ABOUT THIS TASK –
Pictures stay out; everything else in the entries below is to be duplicated exactly.

MATERIAL FOR THIS TASK –
++++++++++

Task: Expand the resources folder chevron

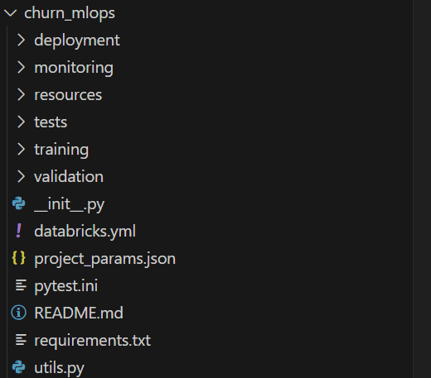Action: click(x=21, y=95)
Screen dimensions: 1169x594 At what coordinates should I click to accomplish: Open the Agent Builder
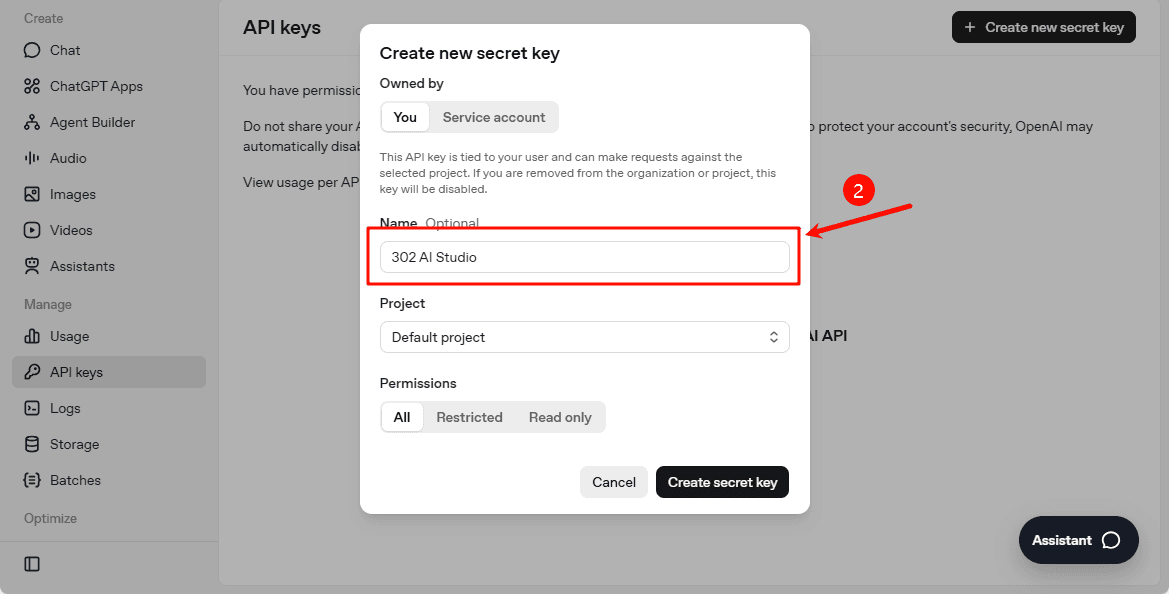point(89,122)
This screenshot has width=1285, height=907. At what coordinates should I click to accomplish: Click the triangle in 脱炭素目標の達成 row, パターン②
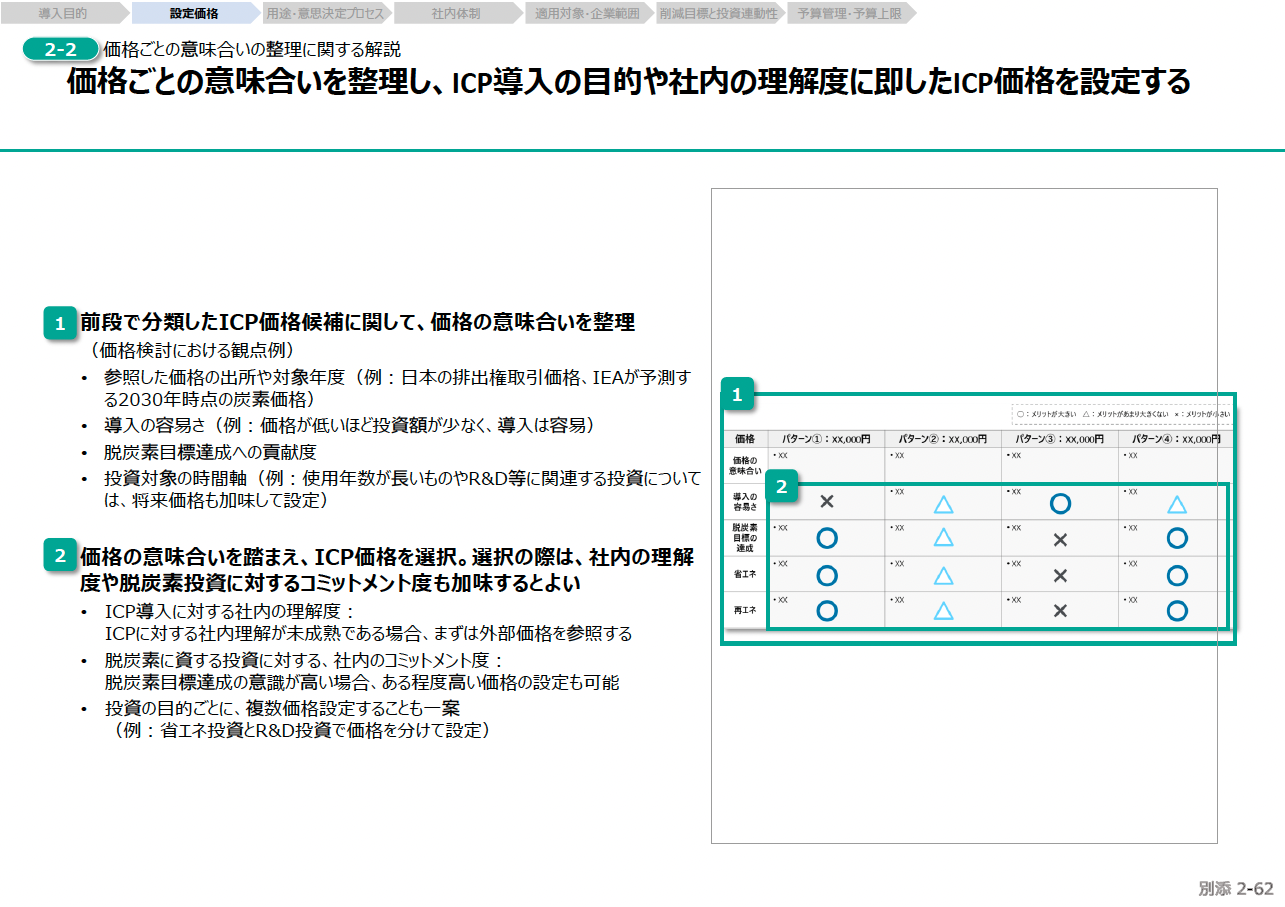click(943, 538)
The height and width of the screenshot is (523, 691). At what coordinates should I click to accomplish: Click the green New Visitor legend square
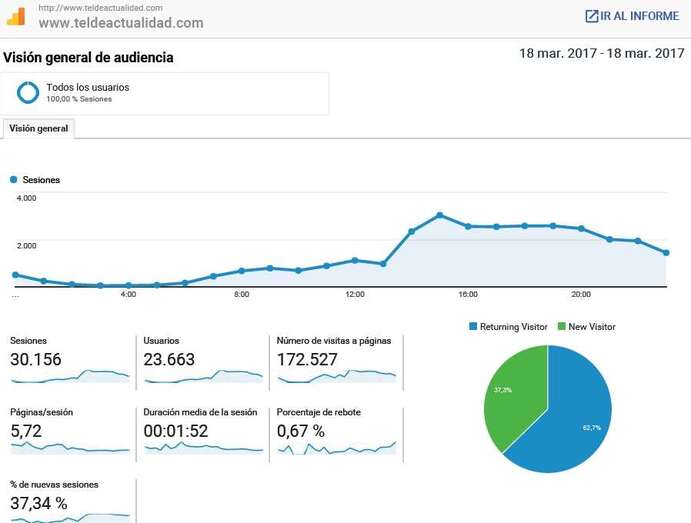coord(561,327)
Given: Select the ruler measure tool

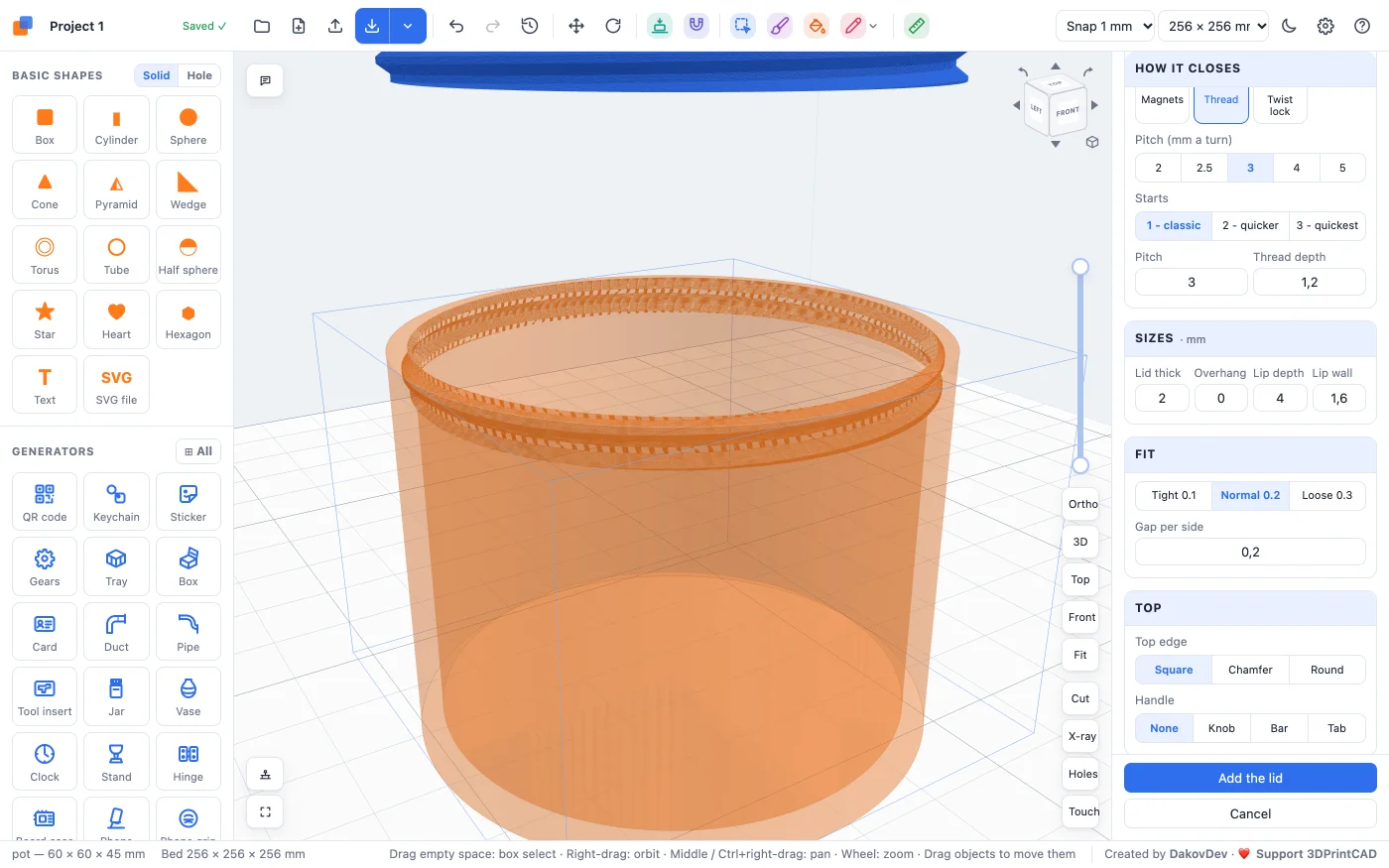Looking at the screenshot, I should [917, 26].
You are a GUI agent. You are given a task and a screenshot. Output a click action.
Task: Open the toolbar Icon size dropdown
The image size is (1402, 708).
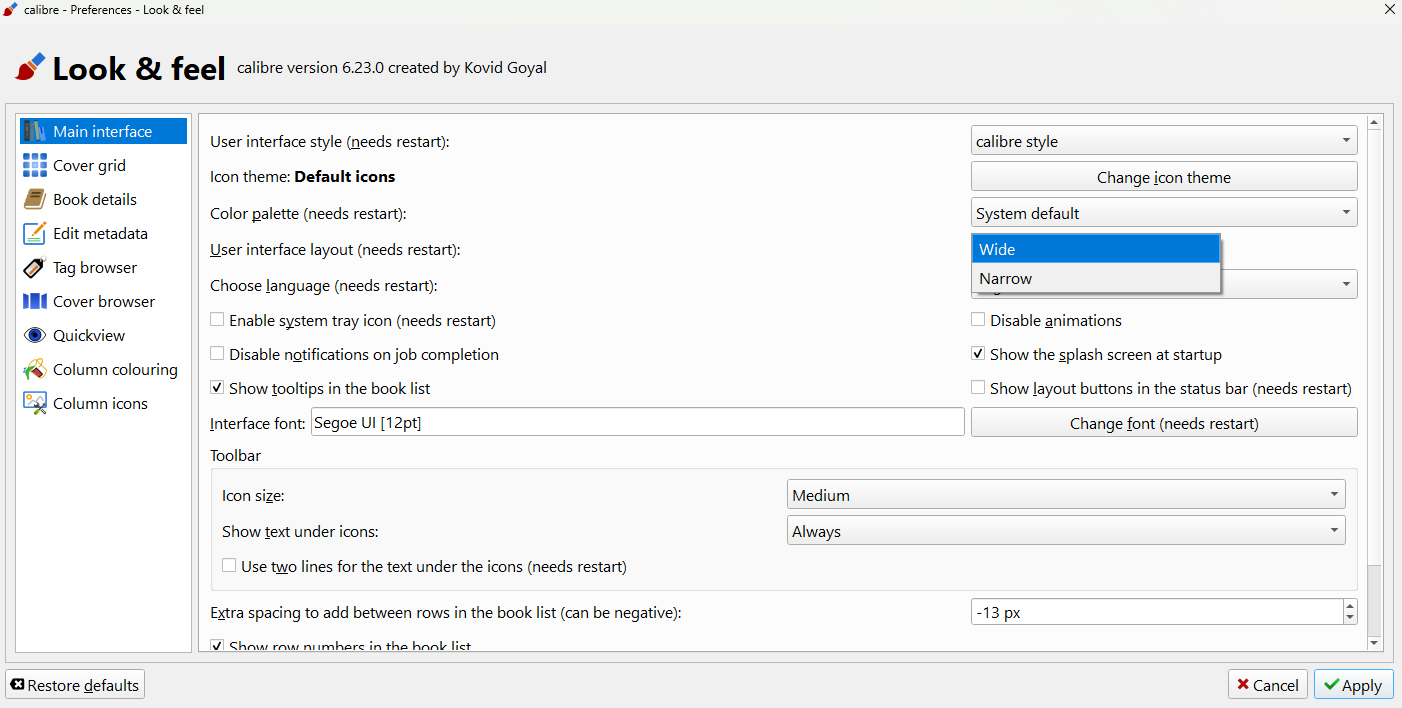coord(1066,495)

++++++++++

SOLUTION TO THIS EXERCISE –
Task: Expand the resources folder chevron

Action: click(x=21, y=95)
Screen dimensions: 1169x594 At what coordinates should I click to accomplish: Open the Agent Builder
point(89,122)
This screenshot has width=1285, height=907. At what coordinates should I click to accomplish: Click the triangle in 脱炭素目標の達成 row, パターン②
click(943, 538)
The height and width of the screenshot is (523, 691). At what coordinates should I click to accomplish: Click the green New Visitor legend square
coord(561,327)
Given: Select the ruler measure tool

Looking at the screenshot, I should [917, 26].
You are a GUI agent. You are given a task and a screenshot. Output a click action.
Task: Open the toolbar Icon size dropdown
The image size is (1402, 708).
coord(1066,495)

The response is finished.